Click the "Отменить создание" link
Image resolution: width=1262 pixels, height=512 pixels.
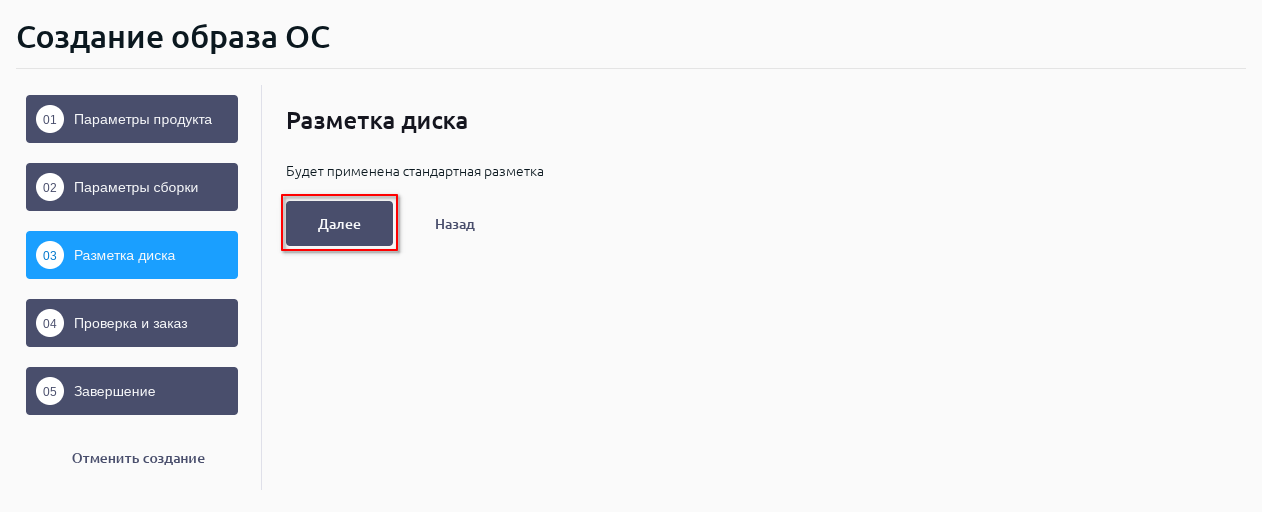138,458
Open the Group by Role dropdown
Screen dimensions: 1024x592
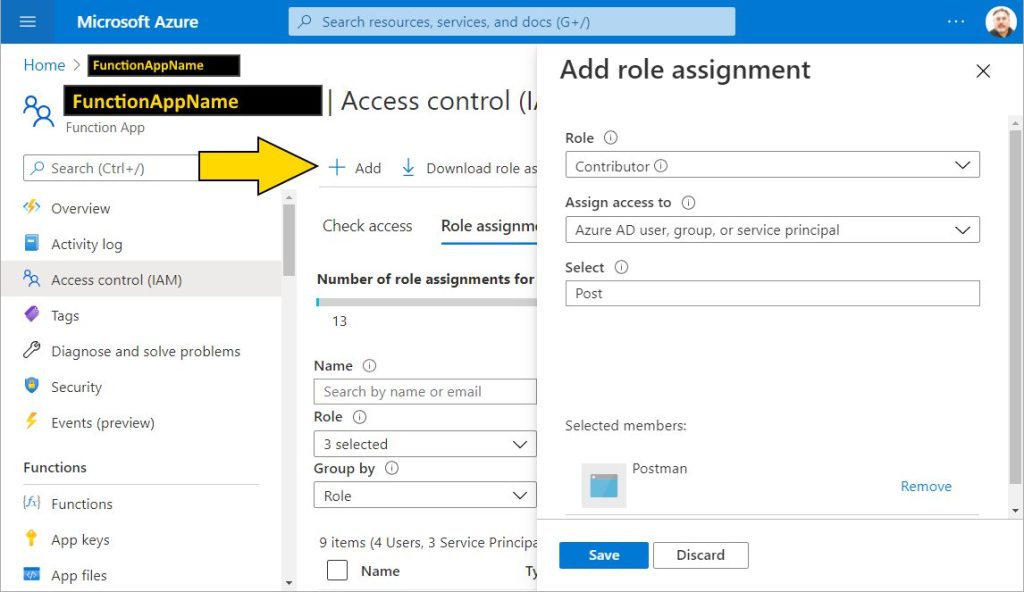(x=424, y=495)
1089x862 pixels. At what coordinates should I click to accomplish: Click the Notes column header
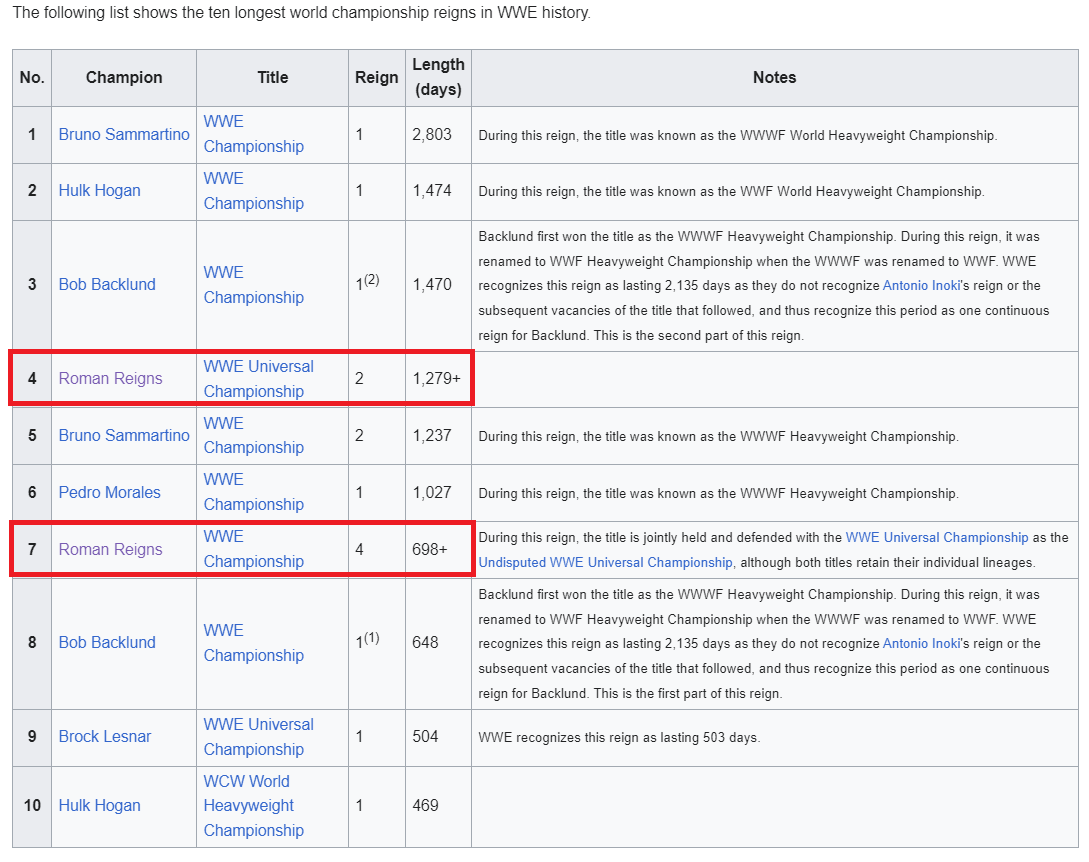(774, 77)
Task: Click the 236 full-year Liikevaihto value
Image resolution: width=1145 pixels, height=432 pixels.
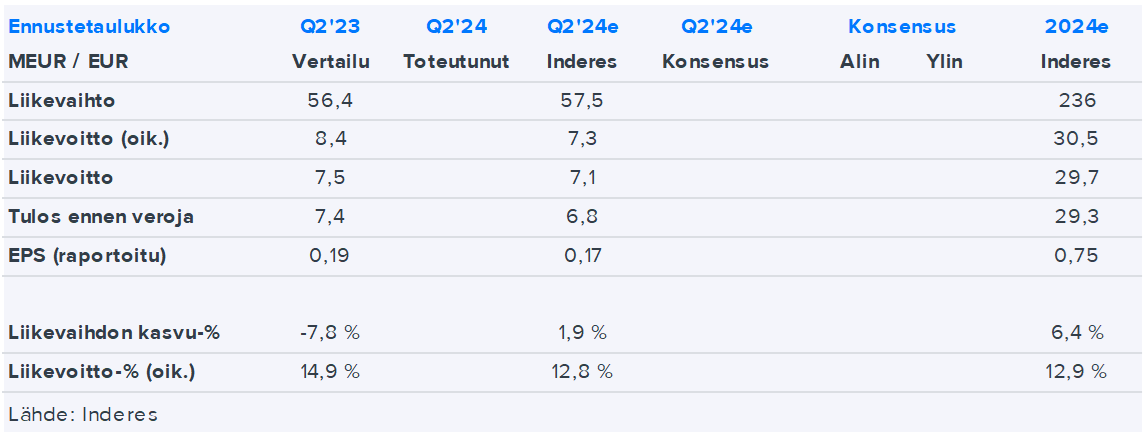Action: pyautogui.click(x=1076, y=101)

Exercise description:
Set down, word for word, the full listing above, and carry over no pictures.

Solution to this task:
Click the "Отменить создание" link
Image resolution: width=1262 pixels, height=512 pixels.
138,458
Open the Group by Role dropdown
Screen dimensions: 1024x592
(x=424, y=495)
1089x862 pixels. At what coordinates should I click to accomplish: Click the Notes column header
(774, 77)
Task: Click the 236 full-year Liikevaihto value
Image resolution: width=1145 pixels, height=432 pixels.
Action: pyautogui.click(x=1076, y=101)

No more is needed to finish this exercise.